### Work to complete
Start the copy at the line holding "Task: Open the 相反的你和我 title link" and continue it exactly through the last line of the entries, leaving out pictures and anything else.
*** Provided records ***
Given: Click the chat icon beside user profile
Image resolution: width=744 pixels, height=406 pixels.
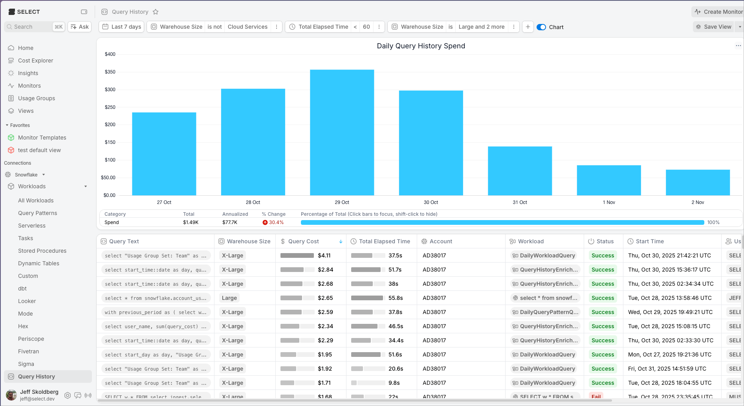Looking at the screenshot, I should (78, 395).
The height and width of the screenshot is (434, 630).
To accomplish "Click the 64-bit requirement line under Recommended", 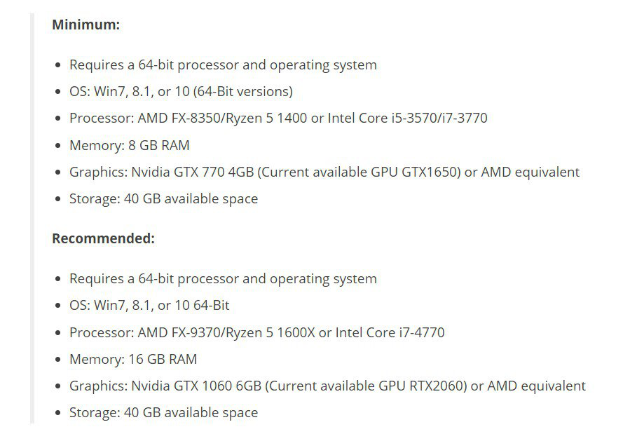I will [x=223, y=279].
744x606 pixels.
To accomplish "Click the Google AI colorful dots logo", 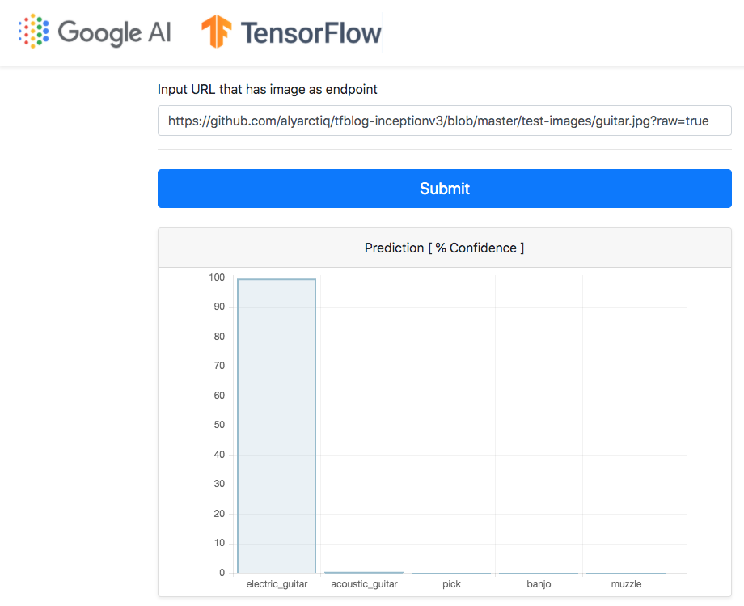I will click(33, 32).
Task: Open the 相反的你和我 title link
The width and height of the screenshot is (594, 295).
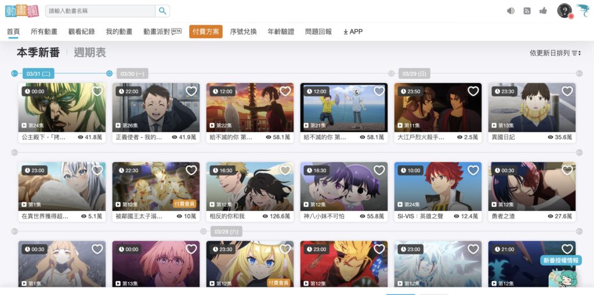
*** End of Provided records ***
### Response to this exercise
Task: Open the 相反的你和我 title link
The width and height of the screenshot is (594, 295).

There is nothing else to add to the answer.